An example of these promising slight changes is the loud music played in public nowadays that you would never hear 2 years ago. Loud beats in stores or at carnivals. Wait, carnivals? Food trucks? These are also recently introduced propositions to my culture.

I believe these slight changes in the restrictions will lead to the grand regulation that would permit women to depend on themselves solely to issue a passport to travel, get married and enjoy equal rights with the opposite gender. If you would ask me how music played in public can lead to a change in a regulation that persisted for centuries, I would say, "Time".

Time changes everything. It physically changes us as we grow older, changes cultures, changes geographical features and changes us all in an unavoidable way. You might think of it as the monster that snatches away your youth. However, it is my hope. My hope to be a person with free will. Time is that stream that carries a chest of gold. You just have to wait on the side for the flowing water to bring that chest of hope. I am being optimistic, calling it a chest of gold although it might contain deadly insects.
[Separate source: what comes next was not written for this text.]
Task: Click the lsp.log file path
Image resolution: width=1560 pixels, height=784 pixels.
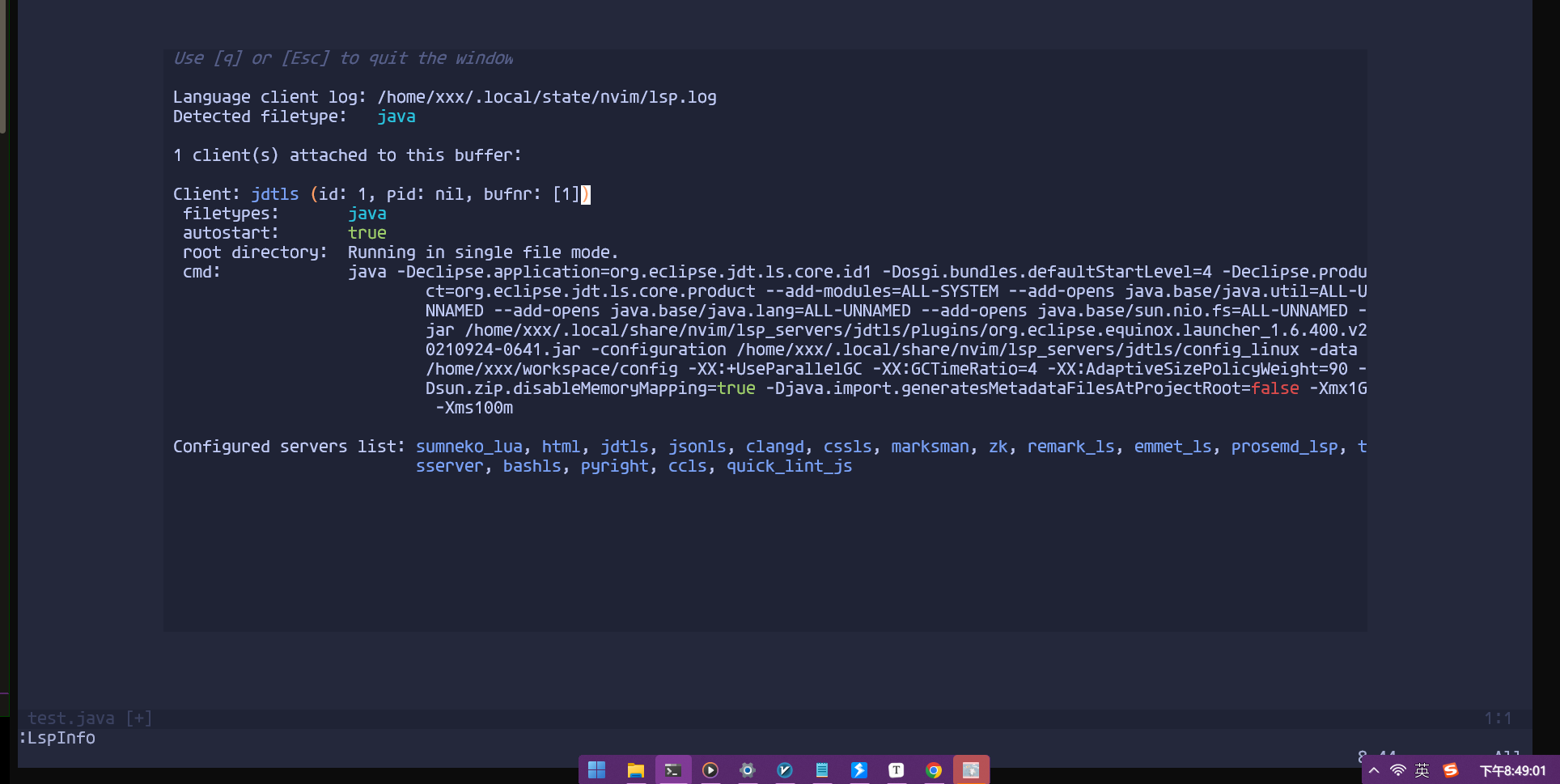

But, even before I take a grab of that chest, I know it contains gold because I've seen this golden chain dangling out of it.

That golden chain is the slight changes I see in the restrictions. It is promising, it is slow, but, it's worth waiting for. Not saying I should sit and wait for that grand regulation that permits me and other women to lead our lives without the consent of a male guardian, but these changes are definitely going to smooth that bumpy road I'll have to cross to reach my dream of being free.